To me, living in a medium-sized town is, like going to synagogue or settling into domesticity with my wife, baby, and dog, a form of humility. It's what I want to do, but it also sends a message that I do intend: I don't have wisdom that's any better than the accumulated wisdom of generations before me. Raising children, paying a mortgage, raking leaves, knowing who my alderman is—these were the tasks that were set before my father and grandfather, and even if, by dint of more income or more education, I could be released from them, I don't think that that would make me a better person or open the door to a more satisfying life.
I say "read the whole thing" around here from time to time, and I always mean it, but this time I mean it a little more: Read the whole thing.

3 Comments:

Blogger Unknown said...

Precisely.
I just moved back to New Haven after 7plus years bicoastal bt LA and NYC, and it's true, that I consider humilty and responsibility hugely appealing (and to the extreme here vs LA)

as I have long suspected, my fellow longhorn and scorpio Owen
would do well to visit your site and my hometown

well done

4:56 AM  
Anonymous Anonymous said...

Thanks for sharing this John.

8:53 AM  
Blogger lmha said...

I printed this out and took it with me on a plane to Norfolk, VA to read on the ride back to Austin.
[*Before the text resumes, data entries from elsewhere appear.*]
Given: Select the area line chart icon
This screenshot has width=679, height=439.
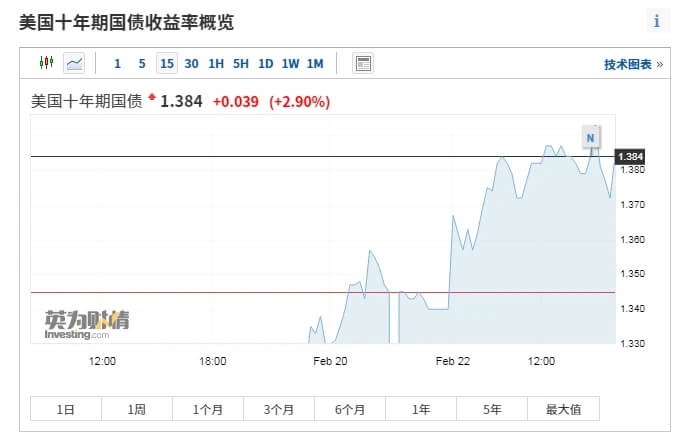Looking at the screenshot, I should tap(74, 63).
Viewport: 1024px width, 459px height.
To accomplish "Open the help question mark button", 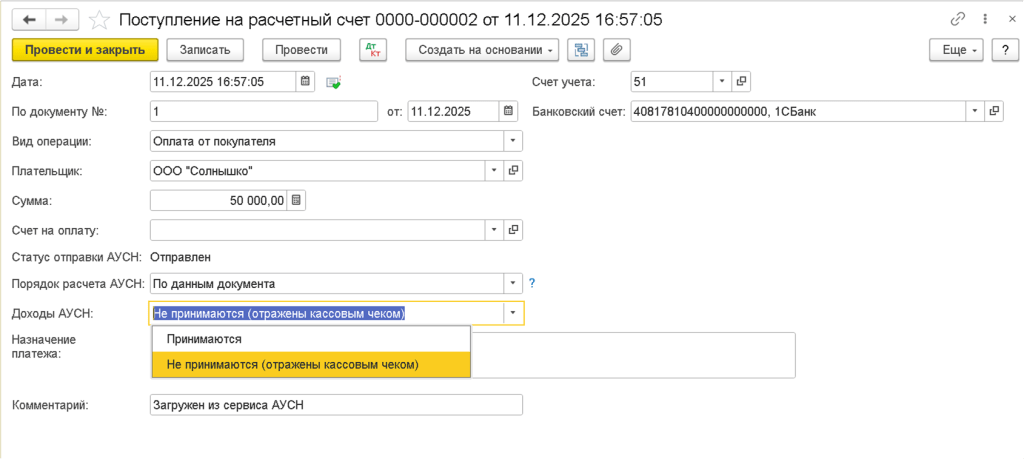I will click(x=1003, y=50).
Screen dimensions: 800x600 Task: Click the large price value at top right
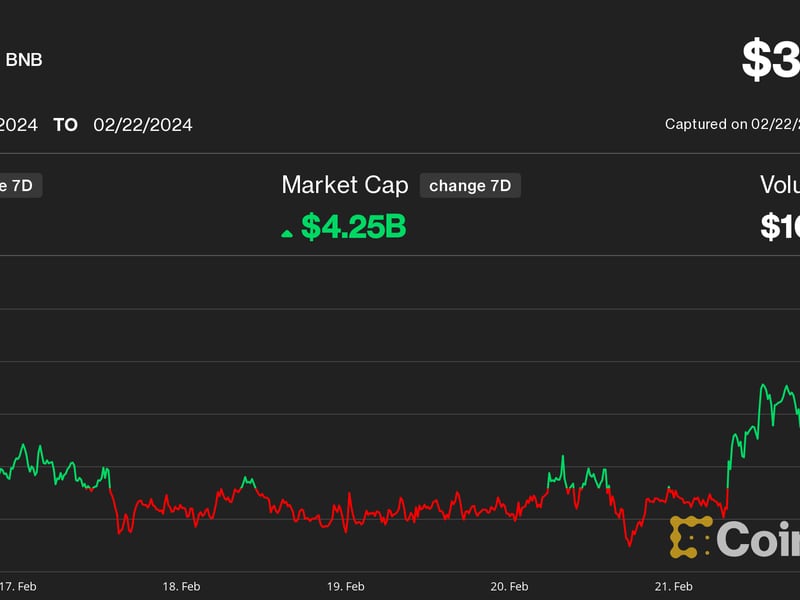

Although Austin is trying really hard to become a cosmopolitan, urbane land of downtown lofts, it still fits the bill for a middle size town in my book. At least compared to a giant like NYC. This essay was great (although I bristled at the mention of hiring child care workers as hiring someone else to live the best part of your life for you.) I definitely don't think that is happening in MY life, which happens to be all the better because it is multi-faceted. Or balanced would be another excellent description.

I related to this writer's life quite a bit. Both the retrospect on childhood and the current version. I also think a primary reason for his life being the way it is has a lot to do with having kids as much as it has to do with where he lives. Having kids slows you down tremendously. It refocuses your attention in a way that causes you to cut the excess garbage and savor the delicious. I'm big on small things - daily simplicity that is wonderful, celebrating seasons, holidays, meals, artwork, train rides. Having a child makes you talk to your neighbors and get outdoors. Having said all that, I can't imagine having a child in a city like NYC or Chicago (having just taken my young children to Chicago). It's too hard. The big cities aren't user-friendly for families for the most part. And in all candor, the point that resonated most with me was the author's comment on his acceptance that living in a mid-size town is an acknowledgement that he didn't figure out anything greater than his father or grandfather. I really got that--in some ways I'm trying to live a larger, better life than my predecessors but in many ways, not. I read that and thought, yeah, exactly. Stop hating on domestic life. It's quality life. It's the place you want to end up, for the most part. It's satisfying, it's deeply heartfelt, it's certainly not "giving up." I think that people with kids, especially people happy with having kids, tend to feel that they are living a more "mature" version of life than the childless, just as the childless urbanites I know probably think I'm stuck in some suburban hell of cleaning, cooking, and Barney that they shudder to imagine. (thankfully my kids never developed a taste for Barney, but they do have plenty of annoying substitutes). Having kids DOES make you more mature because it causes you to self-sacrifice so much, give up those endless parties and time-wasting activities you still manage to have time for when you are childless. But it also provides you with a level of love, deep feeling, emotion, and concern that you've never, ever experienced without kids. anyway, I'm waiting on a plane so my rambling will stop for now. Thanks for the great article.